The investment banking arm of Norway’s biggest bank has reported a much brighter economic outlook for the country than that described by politicians trying to oust the conservative government. DNB Markets believes the oil industry crisis is letting up, unemployment rates are declining and gross national product is on the rise.
The outlook is brighter than it’s been for several years, reports DNB Markets. That’s in sharp contrast to the gloomy outlook described by Labour Party leader Jonas Gahr Støre as he opened the party’s annual national meeting on Thursday. He gave the government no credit for leading Norway out of its worst economic setback in years, when oil prices collapsed in 2014, and complained that unemployment remains a major problem.
‘Returning to normal’
Not so, according to the economists at DNB, which ironically is led by a chief executive from the Labour Party itself, Rune Bjerke. DNB Markets believes the Norwegian economy is “returning to normal,” which amounts to robust by most international standards.
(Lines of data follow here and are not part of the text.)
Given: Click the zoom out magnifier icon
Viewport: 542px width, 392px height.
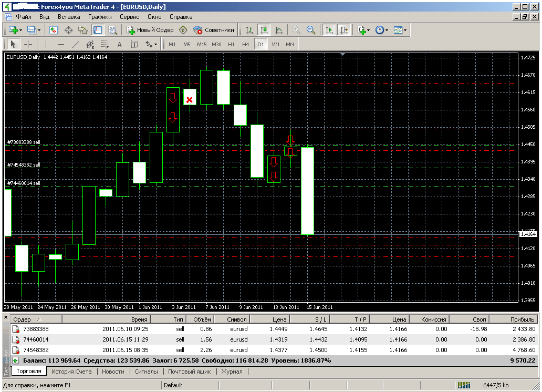Looking at the screenshot, I should click(310, 30).
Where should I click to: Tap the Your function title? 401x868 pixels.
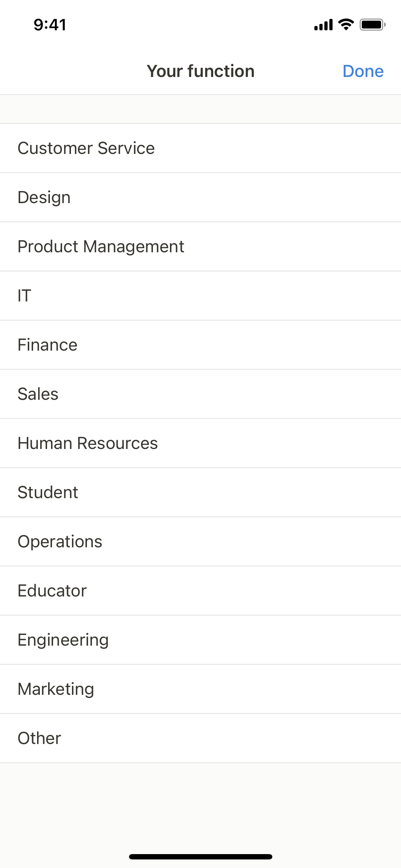[x=201, y=71]
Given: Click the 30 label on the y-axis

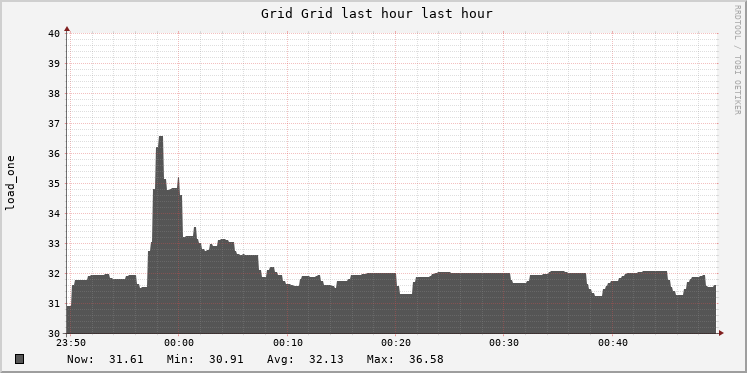Looking at the screenshot, I should [54, 333].
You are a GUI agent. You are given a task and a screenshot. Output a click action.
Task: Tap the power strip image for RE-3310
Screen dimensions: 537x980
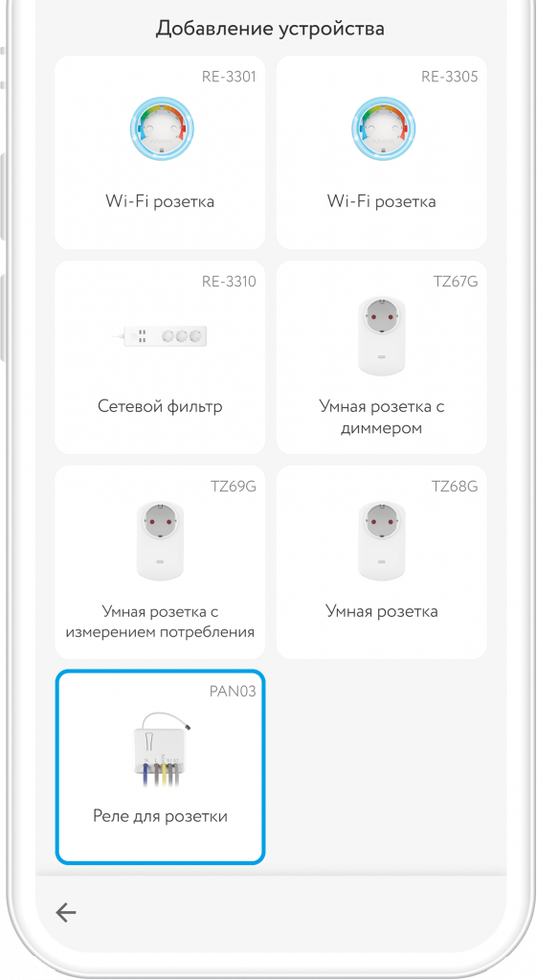pos(160,337)
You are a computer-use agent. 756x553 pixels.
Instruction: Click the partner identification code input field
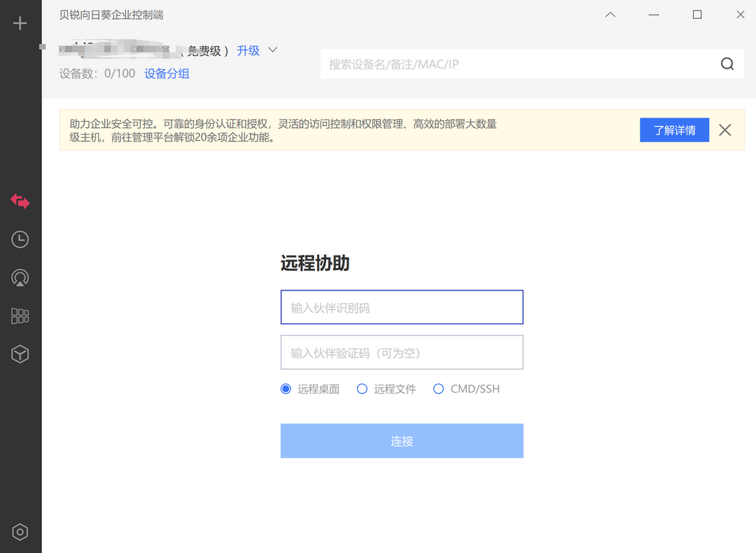402,307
“We expect that the brakes on the oil industry will disappear, while financial policy will become less expansive and homebuilding (currently in the midst of its biggest boom in more than 30 years) will slack off,” Kjersti Haugland, chief economist at DNB Markets, wrote in its latest quarterly report released Thursday.
“Inflation will decline further and the krone will gradually strengthen,” Haugland continued. “Optimism is on its way back.”
Latest optimistic prognosis
DNB’s analysis is in line with several other recent prognoses in recent months. There are clear signs of economic improvement in the areas that most often are leading indicators. DNB Markets predicts that Norway’s mainland GNP will grow by 1.6 percent year and 1.7 percent next year.
The DNB economists also predicted that the fall in oil investments will ease and hit bottom next year, and that oil prices will rise to around USD 65 a barrel this year and by another USD 5 next year.
DNB Markets also believes that unemploment has topped out and will continue to fall, to 4.4 percent this year and 4.2 next year.